Any point a on any curve is called local minimum when $f\left(a\right)\le f\left(x\right)$ , here x is a point near to point a.

Observe from Figure (3) that point a and b are local minimum and point c is local minimum.

Coordinates of point $a,b,c$ are $\left(-1.61,-27.18\right),\left(1.42,-11.93\right),\left(0,-3\right)$.

Thus local minimum values are $-27.18\text{at}\text{-1}\text{.61}$ and $-11.93\text{at}\text{1}\text{.42}$ and local maximum value is $-3\text{at}\text{0}$.

(d)

To determine

To find: The range of the function $f\left(x\right)=3x^4-14x^2+5x-3$ from the graph.

Answer to Problem 12T

The range of given function in set notation is $\left(-27.182,\infty \right)$.

Explanation of Solution

The graph of given function is shown below.

Figure (4)

The minimum value of dependent variable as shown in Figure (4) is $-27.182$ and maximum value is extended up to infinity.

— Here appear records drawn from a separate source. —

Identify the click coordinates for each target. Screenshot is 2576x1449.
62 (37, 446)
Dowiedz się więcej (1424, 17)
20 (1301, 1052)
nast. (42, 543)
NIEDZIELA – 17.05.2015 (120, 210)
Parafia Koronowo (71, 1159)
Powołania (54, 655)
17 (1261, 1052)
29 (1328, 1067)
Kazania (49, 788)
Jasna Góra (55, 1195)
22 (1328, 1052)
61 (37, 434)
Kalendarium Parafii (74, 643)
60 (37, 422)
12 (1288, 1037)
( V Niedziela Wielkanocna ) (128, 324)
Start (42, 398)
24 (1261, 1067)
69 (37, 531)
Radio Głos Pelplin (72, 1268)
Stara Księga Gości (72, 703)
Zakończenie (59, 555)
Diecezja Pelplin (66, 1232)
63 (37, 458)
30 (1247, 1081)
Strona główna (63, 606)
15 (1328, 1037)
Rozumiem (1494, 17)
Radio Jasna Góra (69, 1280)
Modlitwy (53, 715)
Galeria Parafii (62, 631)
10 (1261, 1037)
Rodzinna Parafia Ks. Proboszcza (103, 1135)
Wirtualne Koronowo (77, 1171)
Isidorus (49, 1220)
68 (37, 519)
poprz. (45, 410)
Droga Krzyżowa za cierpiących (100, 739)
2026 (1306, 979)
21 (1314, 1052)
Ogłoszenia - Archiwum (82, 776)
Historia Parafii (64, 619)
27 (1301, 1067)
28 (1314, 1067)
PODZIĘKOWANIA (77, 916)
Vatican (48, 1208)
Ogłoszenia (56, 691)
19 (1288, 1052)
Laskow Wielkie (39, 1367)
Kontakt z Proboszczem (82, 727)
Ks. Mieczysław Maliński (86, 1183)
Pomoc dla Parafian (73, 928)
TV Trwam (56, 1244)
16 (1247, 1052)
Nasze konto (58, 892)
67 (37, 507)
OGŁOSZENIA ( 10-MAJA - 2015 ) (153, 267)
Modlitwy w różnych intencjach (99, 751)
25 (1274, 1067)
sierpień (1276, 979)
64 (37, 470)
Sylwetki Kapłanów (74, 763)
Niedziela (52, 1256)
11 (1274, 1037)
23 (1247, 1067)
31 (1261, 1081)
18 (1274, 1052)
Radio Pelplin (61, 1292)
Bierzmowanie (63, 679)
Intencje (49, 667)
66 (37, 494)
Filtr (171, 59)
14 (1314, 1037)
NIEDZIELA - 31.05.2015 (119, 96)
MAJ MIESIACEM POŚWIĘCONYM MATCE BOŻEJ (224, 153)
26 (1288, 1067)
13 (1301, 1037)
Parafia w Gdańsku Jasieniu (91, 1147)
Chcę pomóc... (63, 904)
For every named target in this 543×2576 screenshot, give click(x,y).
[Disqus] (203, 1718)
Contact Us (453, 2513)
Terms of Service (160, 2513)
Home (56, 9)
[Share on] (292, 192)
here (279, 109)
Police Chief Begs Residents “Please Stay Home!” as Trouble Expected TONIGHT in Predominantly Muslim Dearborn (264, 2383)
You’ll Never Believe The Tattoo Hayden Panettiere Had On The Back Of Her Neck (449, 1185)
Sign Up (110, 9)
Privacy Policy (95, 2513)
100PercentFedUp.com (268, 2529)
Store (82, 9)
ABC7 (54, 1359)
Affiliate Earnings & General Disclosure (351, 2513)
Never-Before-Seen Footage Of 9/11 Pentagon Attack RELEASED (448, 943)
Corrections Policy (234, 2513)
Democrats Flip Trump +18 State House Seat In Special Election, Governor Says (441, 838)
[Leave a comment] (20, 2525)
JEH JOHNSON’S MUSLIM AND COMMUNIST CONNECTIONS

So, the range of given function in set notation is $\left(-27.182,\infty \right)$.

(e)

To determine

To find: The intervals on which function is increasing and decreasing.

Answer to Problem 12T

Function is increasing in interval $\left(-1.61,0\right)\cup \left(1.42,\infty \right)$ and function is decreasing in interval $\left(-\infty ,-27.18\right)\cup \left(0,1.42\right)$.

Explanation of Solution

The graph of given function is shown below.

Figure (5)

The function is said to be increasing when its graph is rising and function is said to be decreasing when its graph is falling.

Observe from the graph that it is falling in interval $\left(-\infty ,-27.18\right)$ and $\left(0,1.42\right)$ and graph is rising in $\left(-1.61,0\right)$ and $\left(1.42,\infty \right)$.

Thus, the function is increasing in $\left(-1.61,0\right)\cup \left(1.42,\infty \right)$ and function is decreasing in $\left(-\infty ,-27.18\right)\cup \left(0,1.42\right)$.